MAUVAISES NOTES


III

En arrière la musique !


Cette orgie de musique va donc durer dix ans. Les années 70, décennie prodigieuse. Puis la lassitude m'envahit. Normal sans doute : une telle boulimie ne peut qu'amener à saturation. Je supporte moins bien les emplois du temps chargés à craquer, les journées trop courtes, les binious dans leurs grosses boîtes qu'on trimballe partout, l'entourage à qui l'on casse les oreilles. Et tout ça pour quoi ? Pour justifier tant d'efforts, il faudrait des expériences toujours nouvelles, des progrès continuels, des encouragements constants. Or je sens trop que je ne suis pas à la hauteur. J'ai beau me démener, je ne serai jamais qu'un petit amateur pas trop doué, un besogneux, un oiseau qui court et bat des ailes sans décoller vraiment. L'ivresse de l'envol ne me sera donnée que par éclairs. En donnant de la voix, en remuant mes doigts, je n'arriverai jamais à oublier la pesanteur.
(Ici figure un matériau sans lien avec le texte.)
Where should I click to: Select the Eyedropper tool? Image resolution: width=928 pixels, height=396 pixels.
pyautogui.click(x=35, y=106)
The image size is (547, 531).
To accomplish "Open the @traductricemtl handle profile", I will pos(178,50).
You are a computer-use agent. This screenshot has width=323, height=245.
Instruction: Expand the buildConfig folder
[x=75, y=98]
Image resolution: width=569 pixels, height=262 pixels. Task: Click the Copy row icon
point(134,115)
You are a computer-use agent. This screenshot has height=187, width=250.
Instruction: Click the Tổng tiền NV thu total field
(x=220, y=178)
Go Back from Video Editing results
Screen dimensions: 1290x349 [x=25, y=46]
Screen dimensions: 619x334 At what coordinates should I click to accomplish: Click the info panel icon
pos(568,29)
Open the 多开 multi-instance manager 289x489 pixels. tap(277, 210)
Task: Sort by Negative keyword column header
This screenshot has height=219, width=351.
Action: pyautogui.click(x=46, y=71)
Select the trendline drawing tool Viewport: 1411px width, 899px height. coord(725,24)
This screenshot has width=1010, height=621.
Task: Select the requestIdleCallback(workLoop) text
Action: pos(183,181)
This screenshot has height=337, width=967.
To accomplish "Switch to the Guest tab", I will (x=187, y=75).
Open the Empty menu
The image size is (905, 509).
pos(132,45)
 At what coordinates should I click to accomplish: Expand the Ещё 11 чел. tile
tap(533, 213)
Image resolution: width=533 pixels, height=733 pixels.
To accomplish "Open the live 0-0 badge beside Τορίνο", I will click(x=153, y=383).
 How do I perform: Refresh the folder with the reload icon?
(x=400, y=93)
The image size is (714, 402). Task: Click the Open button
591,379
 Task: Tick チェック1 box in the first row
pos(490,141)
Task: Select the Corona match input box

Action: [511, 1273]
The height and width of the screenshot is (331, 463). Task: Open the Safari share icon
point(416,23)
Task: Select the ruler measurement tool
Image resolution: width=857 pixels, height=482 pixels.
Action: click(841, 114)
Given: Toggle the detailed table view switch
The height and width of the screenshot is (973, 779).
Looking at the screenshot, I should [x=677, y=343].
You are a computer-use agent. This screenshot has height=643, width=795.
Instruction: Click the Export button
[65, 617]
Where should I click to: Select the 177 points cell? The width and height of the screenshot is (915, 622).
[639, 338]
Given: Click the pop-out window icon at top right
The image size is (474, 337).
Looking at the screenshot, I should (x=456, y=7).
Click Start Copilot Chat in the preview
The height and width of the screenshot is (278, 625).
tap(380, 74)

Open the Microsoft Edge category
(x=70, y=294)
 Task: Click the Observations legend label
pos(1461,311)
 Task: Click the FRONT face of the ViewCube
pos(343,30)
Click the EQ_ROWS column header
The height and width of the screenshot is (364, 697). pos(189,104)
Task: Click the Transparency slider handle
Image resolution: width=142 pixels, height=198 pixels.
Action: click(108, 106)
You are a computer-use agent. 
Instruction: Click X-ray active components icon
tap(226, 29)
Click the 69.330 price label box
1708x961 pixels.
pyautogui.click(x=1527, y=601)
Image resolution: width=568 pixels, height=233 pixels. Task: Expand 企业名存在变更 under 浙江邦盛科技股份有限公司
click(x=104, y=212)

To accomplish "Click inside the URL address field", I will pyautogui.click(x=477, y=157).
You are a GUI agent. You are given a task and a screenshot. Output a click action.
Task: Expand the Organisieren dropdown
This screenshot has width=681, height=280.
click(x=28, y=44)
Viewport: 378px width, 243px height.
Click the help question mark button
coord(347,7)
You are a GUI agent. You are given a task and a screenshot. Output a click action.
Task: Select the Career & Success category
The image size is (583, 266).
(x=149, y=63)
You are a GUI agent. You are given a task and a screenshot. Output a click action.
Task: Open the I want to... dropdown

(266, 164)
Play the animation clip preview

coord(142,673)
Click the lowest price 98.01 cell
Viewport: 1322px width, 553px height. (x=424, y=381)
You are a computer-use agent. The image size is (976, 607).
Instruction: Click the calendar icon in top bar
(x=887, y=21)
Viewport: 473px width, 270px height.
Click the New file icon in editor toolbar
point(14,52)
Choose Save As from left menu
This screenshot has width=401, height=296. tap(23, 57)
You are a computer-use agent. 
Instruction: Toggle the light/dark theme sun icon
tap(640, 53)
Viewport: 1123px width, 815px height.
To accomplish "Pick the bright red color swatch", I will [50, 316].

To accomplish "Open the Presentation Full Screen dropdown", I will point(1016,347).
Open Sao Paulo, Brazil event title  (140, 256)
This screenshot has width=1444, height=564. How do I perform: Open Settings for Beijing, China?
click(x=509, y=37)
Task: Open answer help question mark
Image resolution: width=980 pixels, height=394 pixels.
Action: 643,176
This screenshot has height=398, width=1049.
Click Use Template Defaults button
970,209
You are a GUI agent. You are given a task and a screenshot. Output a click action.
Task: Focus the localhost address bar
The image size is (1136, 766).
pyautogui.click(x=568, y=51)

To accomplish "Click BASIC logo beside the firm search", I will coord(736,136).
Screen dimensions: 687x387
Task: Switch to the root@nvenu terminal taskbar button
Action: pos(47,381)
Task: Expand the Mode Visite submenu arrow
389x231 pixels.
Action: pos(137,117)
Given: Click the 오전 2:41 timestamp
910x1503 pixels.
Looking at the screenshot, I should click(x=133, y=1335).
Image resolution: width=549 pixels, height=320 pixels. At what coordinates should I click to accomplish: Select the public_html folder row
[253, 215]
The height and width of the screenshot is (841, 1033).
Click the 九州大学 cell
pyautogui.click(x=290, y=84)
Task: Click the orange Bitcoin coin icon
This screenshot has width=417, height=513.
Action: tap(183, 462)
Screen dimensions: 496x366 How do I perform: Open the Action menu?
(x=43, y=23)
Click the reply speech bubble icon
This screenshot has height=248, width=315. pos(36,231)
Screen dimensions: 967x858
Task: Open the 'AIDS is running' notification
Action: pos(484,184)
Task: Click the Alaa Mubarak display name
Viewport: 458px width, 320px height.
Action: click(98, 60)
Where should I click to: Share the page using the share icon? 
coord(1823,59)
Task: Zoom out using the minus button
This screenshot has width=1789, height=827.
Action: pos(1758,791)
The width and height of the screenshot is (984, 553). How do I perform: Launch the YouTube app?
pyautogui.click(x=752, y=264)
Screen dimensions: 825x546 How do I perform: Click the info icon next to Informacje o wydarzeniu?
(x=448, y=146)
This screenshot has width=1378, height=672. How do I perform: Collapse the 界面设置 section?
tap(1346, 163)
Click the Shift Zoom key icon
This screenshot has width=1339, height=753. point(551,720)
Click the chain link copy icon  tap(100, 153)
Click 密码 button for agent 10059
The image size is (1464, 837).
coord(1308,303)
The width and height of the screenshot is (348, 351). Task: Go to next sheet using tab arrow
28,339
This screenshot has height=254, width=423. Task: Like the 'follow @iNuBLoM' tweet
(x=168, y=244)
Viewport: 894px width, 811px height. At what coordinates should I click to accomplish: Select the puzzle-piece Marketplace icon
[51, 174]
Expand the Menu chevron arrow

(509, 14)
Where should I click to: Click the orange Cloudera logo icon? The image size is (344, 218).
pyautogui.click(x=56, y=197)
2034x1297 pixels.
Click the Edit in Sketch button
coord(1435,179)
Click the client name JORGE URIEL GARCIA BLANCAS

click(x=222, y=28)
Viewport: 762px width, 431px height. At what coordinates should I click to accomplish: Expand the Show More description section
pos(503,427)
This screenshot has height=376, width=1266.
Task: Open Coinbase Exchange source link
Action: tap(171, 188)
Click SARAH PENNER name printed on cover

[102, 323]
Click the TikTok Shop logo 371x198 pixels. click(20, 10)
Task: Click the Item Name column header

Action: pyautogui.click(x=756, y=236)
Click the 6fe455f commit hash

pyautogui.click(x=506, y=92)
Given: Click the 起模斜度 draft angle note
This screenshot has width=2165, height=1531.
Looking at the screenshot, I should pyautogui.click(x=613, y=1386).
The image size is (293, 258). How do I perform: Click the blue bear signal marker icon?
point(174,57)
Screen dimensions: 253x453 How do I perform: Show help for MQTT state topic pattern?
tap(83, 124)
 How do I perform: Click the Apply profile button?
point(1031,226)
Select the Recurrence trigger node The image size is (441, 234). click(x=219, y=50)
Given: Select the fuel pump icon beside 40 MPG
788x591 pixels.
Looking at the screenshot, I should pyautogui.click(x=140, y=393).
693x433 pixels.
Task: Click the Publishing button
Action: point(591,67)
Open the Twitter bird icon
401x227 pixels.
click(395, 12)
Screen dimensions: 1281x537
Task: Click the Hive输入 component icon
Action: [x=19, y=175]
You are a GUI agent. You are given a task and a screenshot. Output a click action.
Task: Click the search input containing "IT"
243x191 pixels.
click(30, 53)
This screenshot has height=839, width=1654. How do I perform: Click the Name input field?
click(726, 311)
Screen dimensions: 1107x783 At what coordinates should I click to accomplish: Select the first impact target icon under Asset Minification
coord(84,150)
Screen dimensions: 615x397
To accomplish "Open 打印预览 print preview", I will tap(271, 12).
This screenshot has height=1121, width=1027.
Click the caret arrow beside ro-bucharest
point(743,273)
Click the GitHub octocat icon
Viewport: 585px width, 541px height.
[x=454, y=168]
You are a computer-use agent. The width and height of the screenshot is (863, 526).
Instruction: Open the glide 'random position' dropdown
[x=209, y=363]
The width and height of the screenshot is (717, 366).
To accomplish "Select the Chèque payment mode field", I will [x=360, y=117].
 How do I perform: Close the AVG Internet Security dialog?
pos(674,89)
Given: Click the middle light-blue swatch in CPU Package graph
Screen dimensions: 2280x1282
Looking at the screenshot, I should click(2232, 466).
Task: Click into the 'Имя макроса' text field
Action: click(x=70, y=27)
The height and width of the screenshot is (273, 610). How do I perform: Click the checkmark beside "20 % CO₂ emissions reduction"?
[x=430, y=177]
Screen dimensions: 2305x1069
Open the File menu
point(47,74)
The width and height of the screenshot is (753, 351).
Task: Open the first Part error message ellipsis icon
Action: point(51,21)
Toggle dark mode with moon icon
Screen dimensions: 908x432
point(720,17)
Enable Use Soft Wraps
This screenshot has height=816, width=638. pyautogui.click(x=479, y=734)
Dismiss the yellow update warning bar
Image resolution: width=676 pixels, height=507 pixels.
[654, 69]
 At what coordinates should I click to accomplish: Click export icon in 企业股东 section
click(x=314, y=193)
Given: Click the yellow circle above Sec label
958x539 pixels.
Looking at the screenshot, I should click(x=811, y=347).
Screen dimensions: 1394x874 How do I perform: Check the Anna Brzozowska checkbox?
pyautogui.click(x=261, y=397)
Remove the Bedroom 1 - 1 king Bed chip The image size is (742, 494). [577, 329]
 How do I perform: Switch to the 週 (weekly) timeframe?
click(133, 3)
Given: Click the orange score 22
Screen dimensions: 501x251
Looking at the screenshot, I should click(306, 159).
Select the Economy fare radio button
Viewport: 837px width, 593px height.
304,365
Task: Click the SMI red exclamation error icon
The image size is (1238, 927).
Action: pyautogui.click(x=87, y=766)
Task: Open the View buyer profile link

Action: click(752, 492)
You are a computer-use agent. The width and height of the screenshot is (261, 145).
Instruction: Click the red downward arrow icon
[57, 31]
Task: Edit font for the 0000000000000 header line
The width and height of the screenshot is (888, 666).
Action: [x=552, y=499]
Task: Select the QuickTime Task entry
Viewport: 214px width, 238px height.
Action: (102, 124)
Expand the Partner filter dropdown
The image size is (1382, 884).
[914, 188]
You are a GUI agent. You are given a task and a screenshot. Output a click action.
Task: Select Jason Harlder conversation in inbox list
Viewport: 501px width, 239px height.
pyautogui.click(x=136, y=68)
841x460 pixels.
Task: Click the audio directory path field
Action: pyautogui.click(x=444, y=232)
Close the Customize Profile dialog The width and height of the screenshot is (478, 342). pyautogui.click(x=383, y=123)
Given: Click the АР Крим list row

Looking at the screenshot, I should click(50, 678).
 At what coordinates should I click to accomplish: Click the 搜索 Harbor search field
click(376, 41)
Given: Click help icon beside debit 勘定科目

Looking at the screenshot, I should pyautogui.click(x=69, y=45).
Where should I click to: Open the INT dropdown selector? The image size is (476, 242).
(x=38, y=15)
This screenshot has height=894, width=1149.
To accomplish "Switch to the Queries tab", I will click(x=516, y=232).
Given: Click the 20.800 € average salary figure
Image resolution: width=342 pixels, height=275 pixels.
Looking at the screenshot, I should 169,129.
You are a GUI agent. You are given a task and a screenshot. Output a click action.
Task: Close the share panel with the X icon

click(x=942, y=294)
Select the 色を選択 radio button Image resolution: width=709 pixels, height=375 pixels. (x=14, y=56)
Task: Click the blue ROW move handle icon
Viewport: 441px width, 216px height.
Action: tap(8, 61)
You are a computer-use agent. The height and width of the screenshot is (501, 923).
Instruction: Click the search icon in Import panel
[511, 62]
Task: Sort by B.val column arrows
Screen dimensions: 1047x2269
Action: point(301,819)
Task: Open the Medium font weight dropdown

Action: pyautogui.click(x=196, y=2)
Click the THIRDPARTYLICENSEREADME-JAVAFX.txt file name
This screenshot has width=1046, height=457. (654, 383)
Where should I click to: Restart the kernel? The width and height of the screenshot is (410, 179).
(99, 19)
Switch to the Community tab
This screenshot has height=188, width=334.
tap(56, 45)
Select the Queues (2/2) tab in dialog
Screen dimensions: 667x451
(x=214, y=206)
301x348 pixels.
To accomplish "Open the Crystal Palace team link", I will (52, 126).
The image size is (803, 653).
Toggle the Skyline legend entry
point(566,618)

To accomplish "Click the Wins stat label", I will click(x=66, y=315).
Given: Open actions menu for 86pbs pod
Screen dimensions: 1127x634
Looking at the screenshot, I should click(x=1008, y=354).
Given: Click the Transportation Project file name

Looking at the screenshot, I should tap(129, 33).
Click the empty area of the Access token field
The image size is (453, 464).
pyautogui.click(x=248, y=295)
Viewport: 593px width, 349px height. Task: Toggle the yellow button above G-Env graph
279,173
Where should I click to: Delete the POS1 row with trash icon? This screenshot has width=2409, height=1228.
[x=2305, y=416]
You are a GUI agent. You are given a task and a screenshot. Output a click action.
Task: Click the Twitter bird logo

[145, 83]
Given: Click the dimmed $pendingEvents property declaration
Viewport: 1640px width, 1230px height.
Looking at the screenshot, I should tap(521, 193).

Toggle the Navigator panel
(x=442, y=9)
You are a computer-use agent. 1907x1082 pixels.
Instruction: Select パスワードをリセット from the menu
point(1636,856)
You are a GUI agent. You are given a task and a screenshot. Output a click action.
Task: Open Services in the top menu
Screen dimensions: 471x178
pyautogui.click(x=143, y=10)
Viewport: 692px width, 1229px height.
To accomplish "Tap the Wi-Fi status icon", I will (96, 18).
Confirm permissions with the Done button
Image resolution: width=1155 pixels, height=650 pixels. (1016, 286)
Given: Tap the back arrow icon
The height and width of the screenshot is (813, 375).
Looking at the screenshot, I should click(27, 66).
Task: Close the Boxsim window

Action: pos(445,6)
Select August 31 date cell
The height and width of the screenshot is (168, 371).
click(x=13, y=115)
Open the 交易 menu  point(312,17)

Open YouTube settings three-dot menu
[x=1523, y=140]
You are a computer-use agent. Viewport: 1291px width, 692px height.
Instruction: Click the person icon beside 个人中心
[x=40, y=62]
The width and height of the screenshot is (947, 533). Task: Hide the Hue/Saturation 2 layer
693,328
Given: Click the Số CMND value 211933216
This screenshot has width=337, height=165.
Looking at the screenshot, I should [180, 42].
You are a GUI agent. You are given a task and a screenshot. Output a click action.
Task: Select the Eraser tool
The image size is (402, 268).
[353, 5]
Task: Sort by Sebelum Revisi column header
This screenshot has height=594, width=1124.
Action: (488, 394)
J'aime d'amour la musique ; elle ne me donne qu'une vague amitié.

Et puisqu'on parle d'amour... Toute cette musique, je l'ai faite avec Z., elle est mêlée à mon amour pour Z. Mais voici déjà le temps de l'usure, du reflux. Sans vouloir me l'avouer, je n'ai plus très envie qu'on fasse des choses ensemble. M'éloigner de la musique, c'est aussi une façon de reprendre ma liberté.

Ma voie est ailleurs. J'apprends le grec, ce qui ressemble encore à une lubie anecdotique, je ne peux imaginer où cela m'entraînera bientôt, mais l'étrange manie réclame de la place, toujours plus, impérieuse, et deviendra bientôt une passion balayant tout le reste.

Alors c'est la débandade. Alto, chorale, G.B., je laisse tout tomber presque en même temps. Dans quel ordre, je ne sais plus. C'est là dans mon souvenir une période pas très claire, pas très heureuse. Perdre sa peau pour s'en faire une autre n'a jamais été confortable.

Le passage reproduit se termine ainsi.